Chris Mathews, born at 26 weeks with a visual impairment and weighing less than two pounds, told of his experiences with Skynet, at Space Camp, at an engineering-focus summer camp in Baltimore and at a field study in Washington, D.C. where he interviewed members of Congress and ultimately decided to pursue a career in journalism.
“I may not be going into STEM as a career, but I still love and enjoy it,” Mathews said. “We all have challenges, things we have to overcome. I plan to push myself further. If you just try, be who you are, each one of us is able to touch the stars.”
Summers leads panel discussion
In the second half of the showcase, Summers led a panel discussion with NC State students Christopher Boggs, Alexandra Grossi, Ciera Rankin and Maria Sable.
The panel discussed challenges surrounding their formal diagnosis and disclosure of their disability. Here are their responses when asked what was the one thing they wanted to share with the students:
- Alexandra Grossi: “Self-advocacy is an important skill. Add humor to the conversation to make people at ease. The more you do it, the easier it gets.”

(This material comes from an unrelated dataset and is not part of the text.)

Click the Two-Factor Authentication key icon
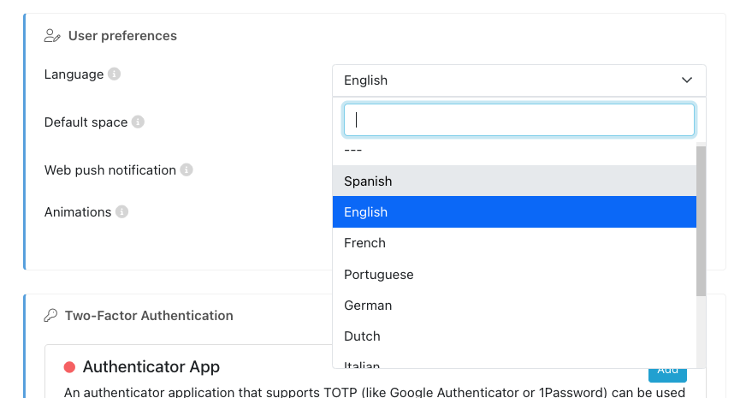The height and width of the screenshot is (398, 746). pos(50,316)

- Maria Sable: “When I came to NCSU, I joined the tabletop gamers club. We play board games and card games. You can go and focus on games, and friendships organically develop.”
- Ciera Rankin: “Every morning, go in front of the mirror and tell yourself about all the things you can do. The power of life and death is in your tongue.”
- Christopher Boggs: “When someone sees you with your disability, you become an advocate for others with that disability.”